# Passage to read:

====

Federal Election 2015 – Part 1

I’m going to use the next three post for work through my thoughts on the federal election.  Be aware — this will be a lengthy read.  It will be split into three posts.

I’m going to try to limit by desire to preface, but I will make one important point: the federal government has a much smaller effect on the economic strength/weakness of the country than any campaign rhetoric would seem to imply.  Government economic policy is about positioning.  The major causes of economic change are corporate and international, from resource pricing to international stock market health to international warfare.  Our federal government has the responsibility of finding the best position for us to weather the inevitable economic storm which comes our way.  As such, they deserve neither full blame nor full credit for the state of the Canadian economy at any given time.  This is not to say that economic policy decisions are unimportant; they are perhaps the most important actions of the government.  This is just to say I assign limited blame and credit for failure or success, economically.

The Conservative Record:

Since we have a decade of rule, including a majority term, evaluation of the Conservative Party comes down to their record.  Regardless of how they campaign and what they promise, we have a good idea of how they govern.  The first question of the election is: do they deserve to continue?

====

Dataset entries
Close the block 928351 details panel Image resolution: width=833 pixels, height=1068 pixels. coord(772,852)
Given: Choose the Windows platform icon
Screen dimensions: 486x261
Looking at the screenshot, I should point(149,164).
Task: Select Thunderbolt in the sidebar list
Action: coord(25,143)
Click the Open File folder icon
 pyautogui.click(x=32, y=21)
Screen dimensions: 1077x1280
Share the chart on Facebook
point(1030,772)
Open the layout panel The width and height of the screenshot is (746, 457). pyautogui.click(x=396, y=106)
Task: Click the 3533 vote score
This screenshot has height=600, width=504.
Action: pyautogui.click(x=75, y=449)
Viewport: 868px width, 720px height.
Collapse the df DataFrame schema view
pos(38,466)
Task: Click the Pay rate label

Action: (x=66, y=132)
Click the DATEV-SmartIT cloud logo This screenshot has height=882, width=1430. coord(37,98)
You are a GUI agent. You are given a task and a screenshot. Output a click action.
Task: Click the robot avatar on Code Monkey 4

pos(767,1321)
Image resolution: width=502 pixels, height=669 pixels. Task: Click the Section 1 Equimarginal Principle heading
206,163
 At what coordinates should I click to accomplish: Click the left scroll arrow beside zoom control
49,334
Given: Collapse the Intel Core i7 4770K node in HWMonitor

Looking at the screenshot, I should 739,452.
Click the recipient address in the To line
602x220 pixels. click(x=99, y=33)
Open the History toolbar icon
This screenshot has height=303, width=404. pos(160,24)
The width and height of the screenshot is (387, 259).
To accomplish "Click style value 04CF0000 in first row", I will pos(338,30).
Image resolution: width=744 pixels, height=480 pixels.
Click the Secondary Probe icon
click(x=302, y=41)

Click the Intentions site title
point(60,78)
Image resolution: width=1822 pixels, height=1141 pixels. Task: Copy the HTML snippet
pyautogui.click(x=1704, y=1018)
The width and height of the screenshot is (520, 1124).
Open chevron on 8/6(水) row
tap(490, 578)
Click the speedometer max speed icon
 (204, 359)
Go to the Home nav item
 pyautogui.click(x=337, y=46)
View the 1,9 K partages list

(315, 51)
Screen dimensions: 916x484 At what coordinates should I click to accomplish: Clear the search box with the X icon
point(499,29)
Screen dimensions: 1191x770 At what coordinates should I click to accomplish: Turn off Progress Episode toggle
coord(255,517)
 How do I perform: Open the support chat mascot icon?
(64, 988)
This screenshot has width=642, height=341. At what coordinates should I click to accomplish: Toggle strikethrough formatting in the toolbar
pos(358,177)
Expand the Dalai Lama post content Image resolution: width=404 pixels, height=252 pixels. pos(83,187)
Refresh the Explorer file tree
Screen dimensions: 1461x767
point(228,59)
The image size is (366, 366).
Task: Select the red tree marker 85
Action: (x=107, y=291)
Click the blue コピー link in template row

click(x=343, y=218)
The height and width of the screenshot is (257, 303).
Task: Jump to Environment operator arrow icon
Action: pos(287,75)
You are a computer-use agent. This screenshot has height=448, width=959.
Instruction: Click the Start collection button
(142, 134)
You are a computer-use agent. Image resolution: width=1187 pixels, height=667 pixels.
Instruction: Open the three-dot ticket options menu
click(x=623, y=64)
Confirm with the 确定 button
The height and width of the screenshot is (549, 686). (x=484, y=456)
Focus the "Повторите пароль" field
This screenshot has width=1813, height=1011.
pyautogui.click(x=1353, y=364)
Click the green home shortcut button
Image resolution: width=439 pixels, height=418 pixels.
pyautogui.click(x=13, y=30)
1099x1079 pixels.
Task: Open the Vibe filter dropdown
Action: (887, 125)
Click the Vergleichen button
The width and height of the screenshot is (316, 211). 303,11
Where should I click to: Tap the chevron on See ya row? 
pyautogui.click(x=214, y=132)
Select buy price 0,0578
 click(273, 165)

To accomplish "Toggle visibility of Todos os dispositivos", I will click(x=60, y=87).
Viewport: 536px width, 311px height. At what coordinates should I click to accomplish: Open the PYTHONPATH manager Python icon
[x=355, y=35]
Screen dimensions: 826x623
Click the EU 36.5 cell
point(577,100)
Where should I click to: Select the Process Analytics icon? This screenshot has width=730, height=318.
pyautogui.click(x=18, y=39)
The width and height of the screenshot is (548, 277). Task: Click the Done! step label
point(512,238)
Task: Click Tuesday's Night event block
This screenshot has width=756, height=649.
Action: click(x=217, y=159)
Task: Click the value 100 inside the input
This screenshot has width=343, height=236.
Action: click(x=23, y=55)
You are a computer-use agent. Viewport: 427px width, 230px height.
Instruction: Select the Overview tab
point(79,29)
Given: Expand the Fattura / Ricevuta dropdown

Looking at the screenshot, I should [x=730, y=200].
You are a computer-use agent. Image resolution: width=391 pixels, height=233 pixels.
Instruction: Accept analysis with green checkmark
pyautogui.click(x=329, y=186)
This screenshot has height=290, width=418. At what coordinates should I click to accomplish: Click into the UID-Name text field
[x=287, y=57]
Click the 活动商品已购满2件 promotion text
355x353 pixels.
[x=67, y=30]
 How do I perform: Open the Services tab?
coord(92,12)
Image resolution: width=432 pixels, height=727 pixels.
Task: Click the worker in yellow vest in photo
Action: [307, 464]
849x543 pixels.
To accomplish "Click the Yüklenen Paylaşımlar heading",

====

# Exercise instructions:
#1 Condense the paragraph of the election post that begins "I’m going to try to limit" into a short bulleted list of its main points.
#2 Return, word for word, the part of the election post that opens with the words containing "Federal Election 2015" and closes with "into three posts.".
The rows have no part in this work.

# Answers to each task:
#1
- The federal government affects the country's economic strength or weakness far less than campaign rhetoric implies.
- Government economic policy is about positioning.
- The major causes of economic change are corporate and international, from resource pricing to international stock market health to international warfare.
- The federal government's responsibility is to find the best position for the country to weather the inevitable economic storms.
- It therefore deserves neither full blame nor full credit for the state of the Canadian economy at any given time.
- Economic policy decisions still matter and are perhaps the government's most important actions.
- The writer assigns only limited blame and credit for economic failure or success.

#2
Federal Election 2015 – Part 1

I’m going to use the next three post for work through my thoughts on the federal election.  Be aware — this will be a lengthy read.  It will be split into three posts.